Twenty-four hours after the South African founder of the radical Economic Freedom Fighters (EFF), Julius Malema, led a chant of “Kill the Boer, the farmer” at a packed FNB Stadium in Johannesburg, a 79-year-old farmer was brutally murdered and his wife was nearly suffocated to death.
Now, warns the Daily Mail’s special investigations editor, Sue Reid, Malema, a “race-baiting Marxist,” is “set to become Vice President.”
“They came at breakfast time to murder Theo Bekker, smashing an iron bar stolen from his own farmyard into his skull before slitting his throat so he bled to death,” Reid writes. “His four teenage attackers then tied up his wife, Marlinda, and put a plastic bag over her head before she slipped into unconsciousness. Mercifully, she survived.”
As BizPac Review reported, Malema, dubbed the “Hitler of South Africa” by South African-born billionaire Elon Musk, made international headlines with his shocking chant, which included a pantomimed shooting accompanied by the imitated sounds of gunfire.
South African political leader rallies thousands in violent chant calling to kill White citizens and farmers https://t.co/WyhaXmNDqP via @BIZPACReview
— BPR based (@DumpstrFireNews) August 1, 2023
It wasn’t Malema’s first racist rodeo.
Last year, Malema spoke with the BBC and said, “When the unled revolution comes…the first target is going to be white people,” adding that “black elites” would also be at risk.

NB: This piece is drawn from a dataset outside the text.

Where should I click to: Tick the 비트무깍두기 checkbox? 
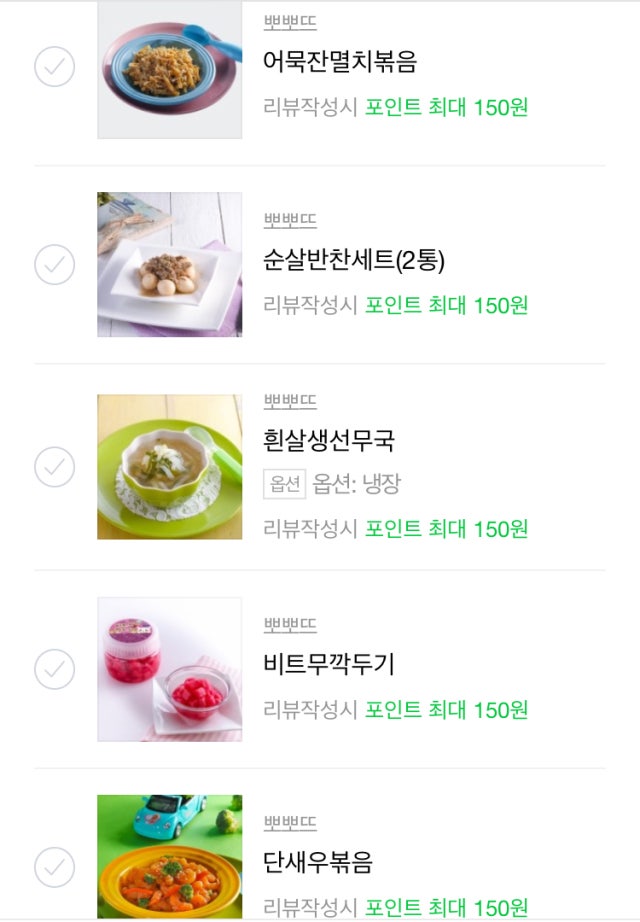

Of the Johannesburg rally, Reid writes:
This ugly rally marked the 10th anniversary of the founding of Malema’s party, Economic Freedom Fighters (EFF). It declares itself Marxist-Leninist, wants to seize private property without compensation — particularly farms such as Theo Bekker’s — just as Malema’s hero, Robert Mugabe, did in neighbouring Zimbabwe.
It demands the nationalisation of the banks and gold mines, and promises to enforce state control along the lines of communist Cuba. Terrifyingly, it could get its way. The EFF is the fastest-growing party in South Africa and Malema, who was raised by a single mother in a black township, the nation’s most forceful political leader.
“After next year’s elections, he could become Vice President,” Reid states. “In vast swathes of the country — twice the size of France and with a population approaching 60 million — support for Malema, particularly among young blacks, is soaring.”
Malema’s actions have raised “red flags” among members of the Democratic Alliance (DA), “a leading opposition party popular among the middle class.”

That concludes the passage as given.